Корнил подошел к Яше и зашептал:

- А настоящую-то я спрятал. Под корнями спрятал. Меня же Корнилом звать. Корнил, значит корни. Под корнями. Там, где клад зарыт был. Клад старинный, от разбойничков клад.

И все опять подняли шум и крики.

- Где клад? Не надо клада! Хлеба надо! Хлеба! - и начали бросать желтые камни в Корнила. - Убить его! Убить их всех! У-би-ить!

Но Корнил стоял невредимый и улыбался.

- А вот и не больно! - он поймал один из камней и, рассматривая его, засмеялся торжествующе. - Да это и не золотые камни, а простые. Глиною обмазаны. Вас батюшка-то обманул. Как дурачков.

И снова улыбаются все, в страхе смотрят на Вавилу.

А Вавила, усмехаясь, успокаивает одного Микулу.

- Ничего, ваша честь! Не обессудьте. Ничего. Со все Господь нас рассудит опосля. Рассудит!

Вышла на середину, стала у стола Дуня, показывая на сына, еще раз стала умолять Микулу:

- Ты разыщи его, сыночка моего, Ванюшку. Разыщи - братец милый! А Илью Иваныча прости Христа ради! Сама я довела его до греха. Нравом своим лютым, словом своим невоздержанным. За это и погубила душеньку без покаяния. А сыночка в жизни разыщи, болезного!

И, оставив Ванюшку посреди хоромины, ушла в ту сторону, куда ушел богатырь в кольчуге.

Но никто не видел Ванюшки и никто не видел Овдокеи Петровановны. А видел их только Микула. Посмотрел в след сестры, посмотрел на Ванюшку и опустил голову на руки, заплакал.

И раздался голос из-под купола:

- Прейдите ко мне все труждающиеся и отрешенные! И аз упокою вас!

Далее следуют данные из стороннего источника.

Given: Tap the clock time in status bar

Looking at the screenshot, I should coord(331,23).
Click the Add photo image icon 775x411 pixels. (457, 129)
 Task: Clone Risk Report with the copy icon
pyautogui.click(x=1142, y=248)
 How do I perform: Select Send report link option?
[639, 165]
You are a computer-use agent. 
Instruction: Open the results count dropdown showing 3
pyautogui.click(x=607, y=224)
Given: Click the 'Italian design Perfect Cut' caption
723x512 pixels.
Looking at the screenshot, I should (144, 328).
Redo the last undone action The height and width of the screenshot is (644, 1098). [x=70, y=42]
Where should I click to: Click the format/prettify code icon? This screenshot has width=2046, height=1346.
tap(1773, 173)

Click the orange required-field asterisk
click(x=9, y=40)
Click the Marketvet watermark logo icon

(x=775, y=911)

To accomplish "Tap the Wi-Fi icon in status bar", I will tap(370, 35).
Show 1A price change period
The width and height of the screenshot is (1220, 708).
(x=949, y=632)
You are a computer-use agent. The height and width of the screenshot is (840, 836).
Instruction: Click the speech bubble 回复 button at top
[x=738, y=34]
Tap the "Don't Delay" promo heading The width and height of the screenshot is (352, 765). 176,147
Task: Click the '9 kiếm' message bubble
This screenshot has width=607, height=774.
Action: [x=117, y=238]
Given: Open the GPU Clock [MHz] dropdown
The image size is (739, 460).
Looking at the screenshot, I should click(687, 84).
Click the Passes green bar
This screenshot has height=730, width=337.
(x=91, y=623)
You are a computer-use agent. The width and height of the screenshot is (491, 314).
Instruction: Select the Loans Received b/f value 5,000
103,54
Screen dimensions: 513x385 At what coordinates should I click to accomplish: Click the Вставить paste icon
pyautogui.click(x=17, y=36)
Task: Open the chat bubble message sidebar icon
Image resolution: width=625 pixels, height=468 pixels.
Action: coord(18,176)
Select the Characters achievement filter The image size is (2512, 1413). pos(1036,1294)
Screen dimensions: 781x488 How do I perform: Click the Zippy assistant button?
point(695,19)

И снова наступила гробовая тишина, которую вдруг прервала Августа Петровна. Она заговорила быстро и показала вдаль на горы.

- А вон он, Яшенька. Вон она, гляди-ко, где твоя-то! Видишь? На горах-то, среди леса! Видишь? Вон она твоя келейка святая! Как храм великий возвышается!

И обернулись все к горам, но кроме тумана ничего не увидели.

Встрепенулся, все и всех забыв Микула, и, посмотрев на горы, закричал:

- А я вижу, вижу! Вон он терем светлый!

- На воле? - спросила у него Анисья. - На горах родимых? На воле?

И произошло в хоромине какое-то непонимание, смешало печаль с радостью, покрылось все словами непонятными.

Вавила быстро подошел к Яше и упал ему в ноги.

- Братец, прости!

- Меня прости, братец! Христа ради. - сказал Яша, вытирая слезы.

Улыбнулась Митьке Лизонька.

- Все прощается. Давай поцелуемся!

Но Митька печально ответил:

- У меня гармошка вся расклеилась. От слез моих отсырела.

Стратилатовна строго шепнула Ваське:

- Слушай, а пить я тебе больше не дам. Опять в неволю угодим.

Но в эту минуту все снова замерли, потому что откуда-то сверху или с полей, или из леса, донеслось тихое, отдаленное пение.

- Поют! Каково-то сладостно поют! - сказала Анисья, - Это мальчика, моего сыночка, кто-то баюкает.

А пение становилось все слышней и обворожительней:

"Всякое ныне житейское, отложим попечение!"

Пение приближалось, и лицо Микулы озарилось радостью.

- Вот! Вот она! - громко говорил он, - Воля поет это! Воля, братушки!

Но Анисья с тихой грустью уговаривала его:

- Не кричи! Только не кричи так громко. Я боюсь, я боюсь, што мы пробудимся. Тише! Слушайте все тихо, не шумите. И сыночка моего не разбудите.

И они оба с Микулкой позвали к себе Ванюшку, привлекли его к себе и, склонились над ним, радостно затихли.

А невидимый хор все чудеснее и ближе зачаровывал:

"Всякое ныне житейское. Отложим попечение! Ангельски невидимо, дары носима, чинми!"

- Смотрите же! Смотрите на горы! - опять сказал громовой голос из-под купола.

И все лица, упиваясь пением сладостным, с надеждой и мольбой неслыханной стали всматриваться в высоту нагорную, где светлой белизной сиял, ослеплял никем и никогда не виданный, легкий и прозрачный храм нерукотворный, бело-облачный.